Climate reality et organisation de courses : un signal durable

Ce qui se passe à Leadville cette année n'est pas un accident isolé. Les organisateurs de courses outdoor dans le monde entier font face à des contraintes climatiques croissantes : incendies, canicules, inondations soudaines. Le reroutage d'urgence va devenir une compétence organisationnelle à part entière.

Des épreuves comme les grands ultras de montagne en Europe ou les trails californiens ont déjà connu des annulations ou des modifications liées aux conditions climatiques. Leadville 2025 franchit un cap supplémentaire en prouvant qu'une course mythique avec un tracé historiquement figé peut elle aussi basculer sous la pression du réel.

Pour les coureurs, ça soulève une question de fond : comment t'entraînes-tu pour une course dont tu ne connais pas exactement le profil final ? La réponse, c'est de construire une polyvalence réelle, pas juste une préparation sur-mesure pour un tracé précis. Un coureur capable de s'adapter à différents dénivelés, différentes altitudes et différentes conditions sera toujours mieux armé qu'un coureur ultra-spécialisé sur un seul profil.

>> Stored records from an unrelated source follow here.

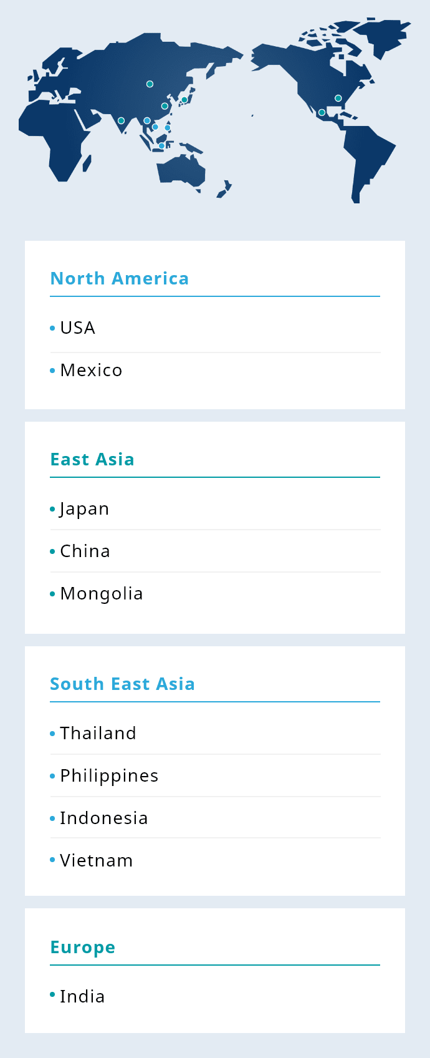The image size is (430, 1058).
Task: Click the Japan location dot on the map
Action: tap(184, 100)
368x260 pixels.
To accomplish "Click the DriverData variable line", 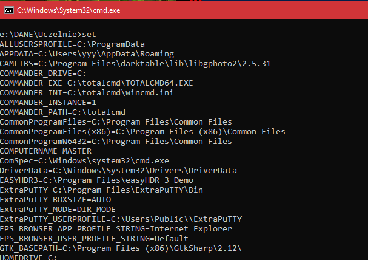I will pos(118,170).
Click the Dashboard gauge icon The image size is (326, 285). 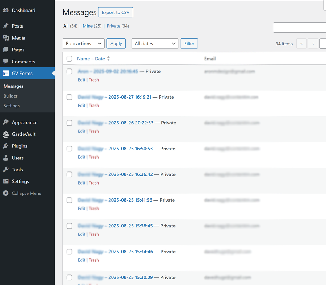point(6,11)
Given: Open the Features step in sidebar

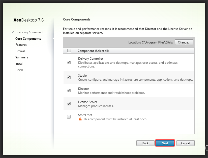Looking at the screenshot, I should tap(21, 45).
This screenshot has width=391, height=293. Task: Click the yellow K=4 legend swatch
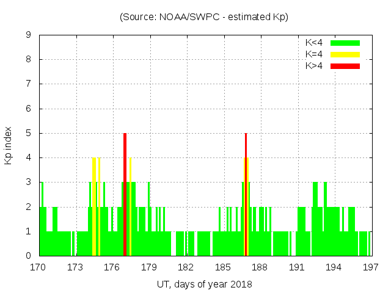(x=345, y=54)
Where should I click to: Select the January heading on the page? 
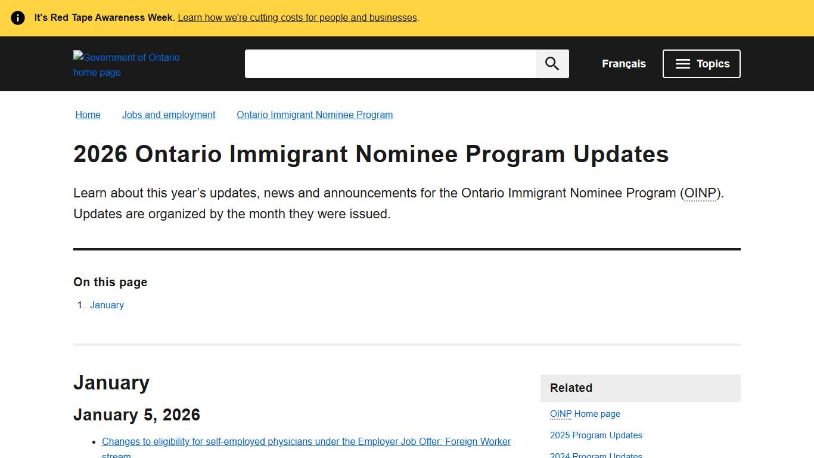(111, 382)
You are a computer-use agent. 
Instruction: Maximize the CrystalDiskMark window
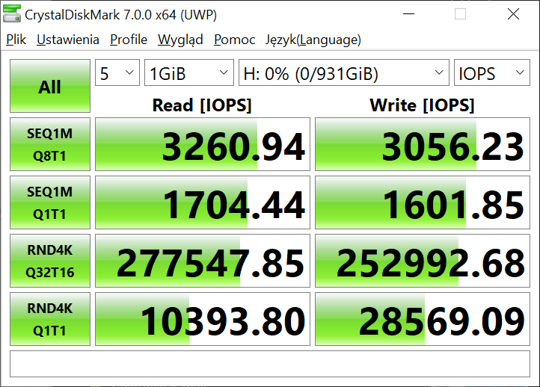pyautogui.click(x=461, y=14)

C'est aussi ça, la leçon de Leadville 2025. Les meilleurs finishers de cette édition ne seront probablement pas ceux qui avaient la préparation la plus millimétrée sur l'ancien tracé. Ce seront ceux qui gèrent le mieux l'incertitude, l'adaptation et la gestion de l'effort dans l'inconnu. Des qualités qui se travaillent à l'entraînement, séance après séance.

Cette édition restera dans les archives comme la première de l'histoire à avoir tourné le dos à son tracé originel. Pas par choix, mais par nécessité. Et quelque part, ça dit quelque chose d'assez fort sur le monde dans lequel on court désormais.